Days from Reform, Dodd Tears into Credit Card Issuers

Sen. DoddDays before the landmark legislation he helped write takes effect, Sen. Christopher Dodd unleashed some tough words against credit card issuers for raising rates and fees in the nine-month “grace period” leading up to the Feb. 22 compliance.
The Credit CARD Act, as the reform is known, was signed into law by President Obama in May. Dodd, D-Connecticut, chairman of the Senate banking committee, was its chief author. He visited Hartford yesterday.
“They used this time to gouge people,” Dodd told the Hartford Courant newspaper. “They’ve raised rates; they’ve imposed fees; they’ve done everything they can to squeeze every nickel out of people in this country in this sort of grace period.”
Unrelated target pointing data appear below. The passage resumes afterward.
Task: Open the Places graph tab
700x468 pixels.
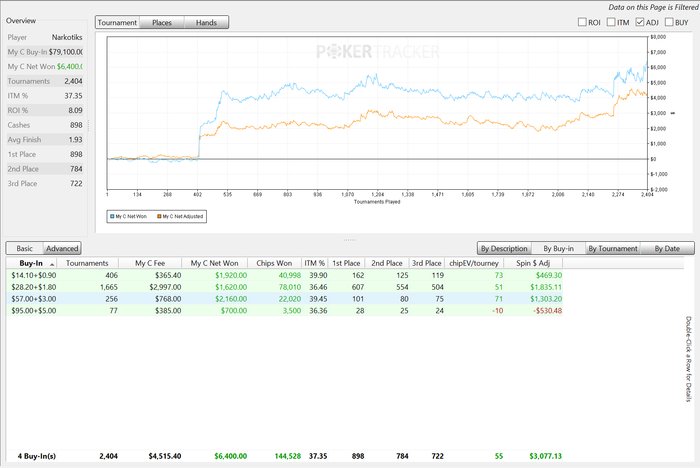Action: click(161, 22)
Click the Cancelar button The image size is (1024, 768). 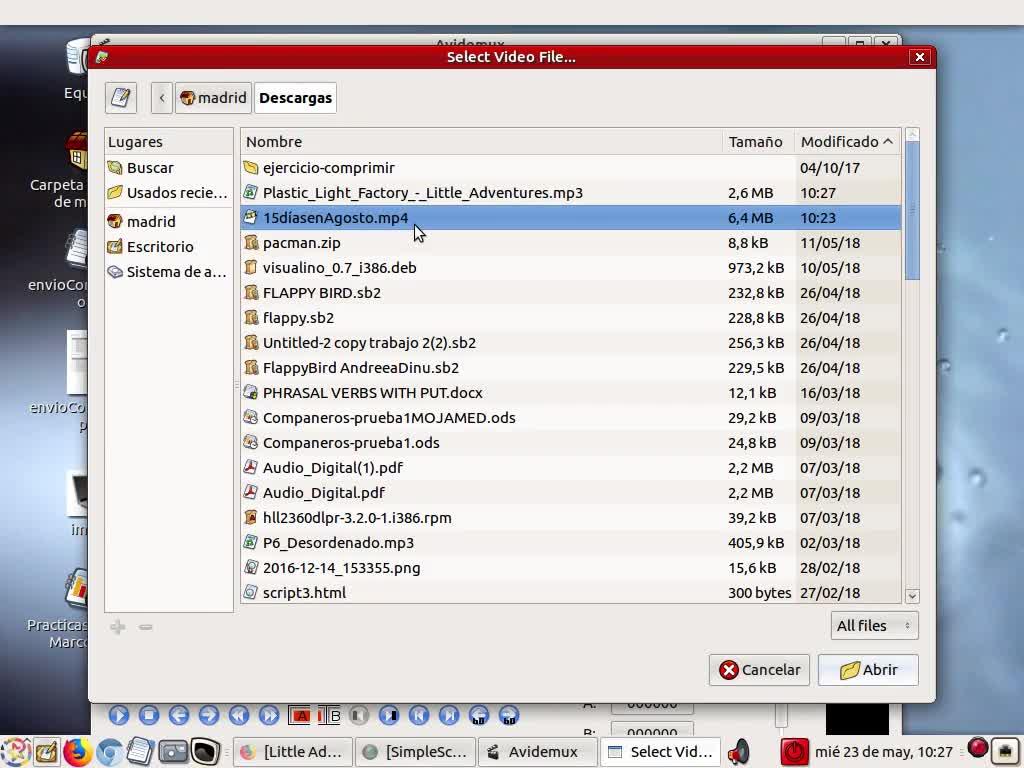(759, 670)
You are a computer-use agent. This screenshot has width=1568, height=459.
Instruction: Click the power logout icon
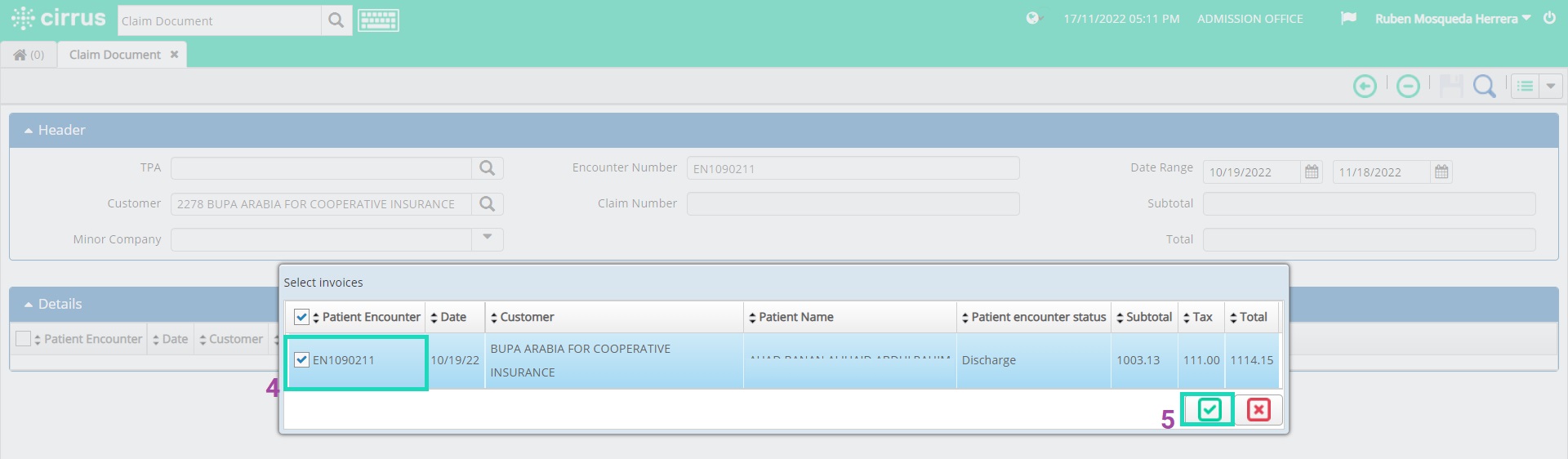pos(1549,18)
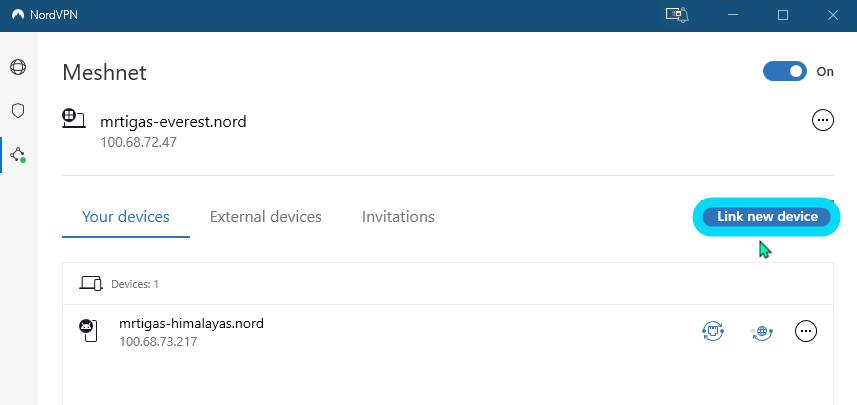This screenshot has height=405, width=857.
Task: Toggle local network access for mrtigas-himalayas
Action: point(713,331)
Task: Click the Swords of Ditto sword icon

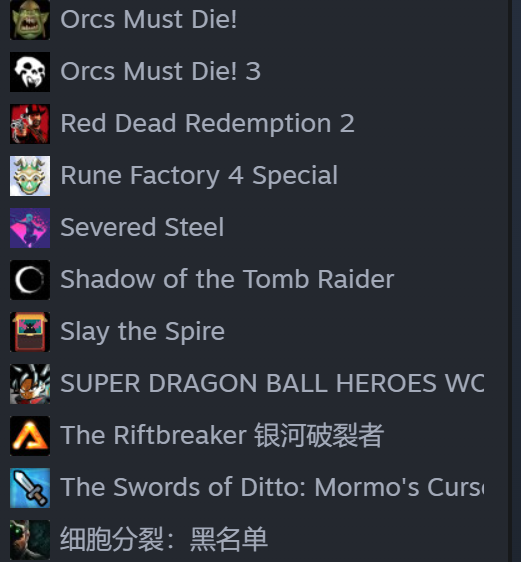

Before he was blocked by Republicans, Dodd attempted to push through a temporary interest rate freeze on credit card accounts in November. He was reacting to anger from consumer groups and fellow Democrats who decried pre-reform interest rate hikes, reductions of credit limits and the cancellation of accounts on customers who under-use their cards.
Dodd warned that lawmakers would be keeping a close eye on the card issuers’ post-reform actions.
“We’re going to be looking at what other steps that they may take to engage in practices that would once again abuse the relationship with people that hold their cards,” Dodd told the paper.
Banks have said they raised rates in response to increases in bad loans, or charge-offs, which have climbed with higher unemployment, the foreclosure crisis and a lingering recession.
The reform legislation creates a first-ever general ban against interest rate hikes on existing fixed-rate credit card balances; restricts certain fees; and increases protections for under-age credit consumers.